TODO: Do this dynamically in the Board

In [40]:
res = weave.ops.join_2(
    model_1_w, model_2_w,
    lambda row: row['prompt'], 
    lambda row: row['prompt'],
    'model_a',
    'model_b',
    False,
    False)

x = weave.use(res)
res_w = weave.save(x, 'res_w')
res_w

We only want to display our prompts, labels, and each model's response, so we'll need to use `weave.panels.Table` to do so. The `columns` argument may look a bit strange, but it's a way for us to define which columns are used in the table. 

In [43]:
table = weave.panels.Table(
    res_w,
    columns=[
        lambda row: row["model_a.label"],
        lambda row: row["model_a.prompt"],
        lambda row: row["model_a.response"],
        lambda row: row["model_a.response"] == row["model_a.label"],
        lambda row: row["model_b.response"],
        lambda row: row["model_b.response"] == row["model_b.label"],
    ],
)
table

Now we have a joined table, with only the columns we want displayed, and even some computed columns

We also want a bar chart to compare our metrics so we'll create a dictionary for our computed metrics.

In [50]:
latency_bar = weave.ops.dict_(
    model_a=res_w["model_a.latency"].avg(),
    model_b=res_w["model_b.latency"].avg(),
)
latency_bar

This might seem a bit magic, but it's the same as we saw above, `weave` makes a best guess how to display your data. Here, we created a dict like `{'model_a': metric_a, 'model_b': metric_b}` and it chooses to display it as a bar chart.

In [52]:
token_count_bar = weave.ops.dict_(
    model_a=res_w["model_a.tokens"].sum(),
    model_b=res_w["model_b.tokens"].sum(),
)
token_count_bar

Again, we created a dictionary with weave, and it knew to display it as a bar chart.

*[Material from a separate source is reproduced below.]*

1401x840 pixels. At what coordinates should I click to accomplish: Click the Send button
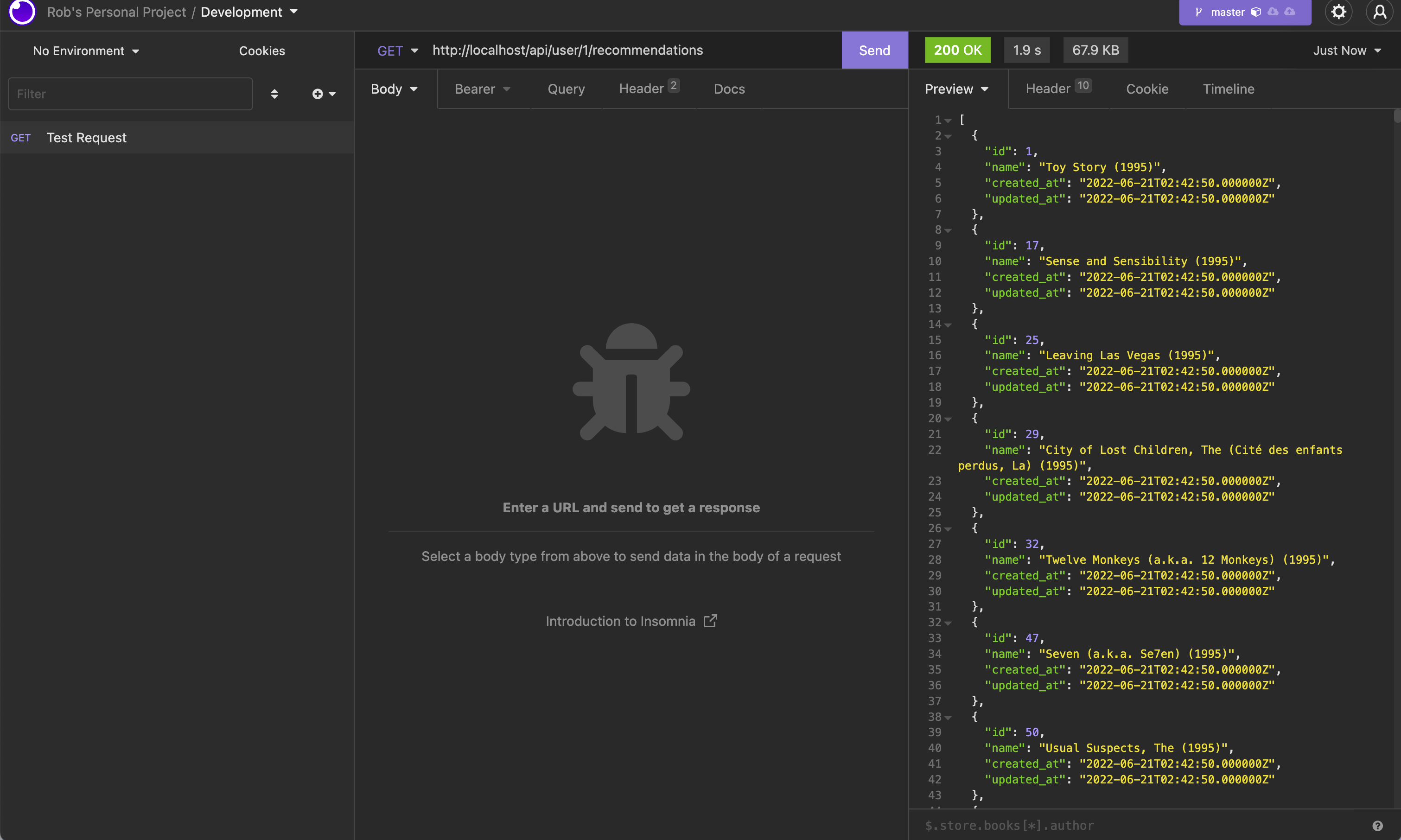(873, 50)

## Putting it all together in a Board

Because we want to easily jump between comparing different models, we'll need some way to change which models we're comparing. To do this, we'll use a weave Board.

Weave Boards can have variables `vars` which you can change dynamically to make your panels and plots update. 
Here, we'll define which models we're comparing by name. We'll put each of our panels in a `BoardPanel` and we'll define the layout.

In [53]:
weave.panels.Board(
    vars={
        "res_w_0": res_w                                                 
    },
    panels=[
        weave.panels.BoardPanel(
            lambda res_w_0: table,
            layout=weave.panels.BoardPanelLayout(x=0, y=0, w=24, h=9)
        ),
         weave.panels.BoardPanel(
            lambda res_w_0: token_count_bar,
             layout=weave.panels.BoardPanelLayout(x=0, y=9, w=12, h=8)
        ),
        weave.panels.BoardPanel(
            lambda res_w_0: latency_bar,
             layout=weave.panels.BoardPanelLayout(x=12, y=9, w=12, h=8)
        ),
    ]
)

And that's it. We've created a `weave Board` to compare our pipeline responses, token counts and latency. We've seen how `weave` intelligently decides how to display data, whether that's in a table, bar chart or some other panel. We've learned how to define `panels` ourself, and define computations using weave `Ops`.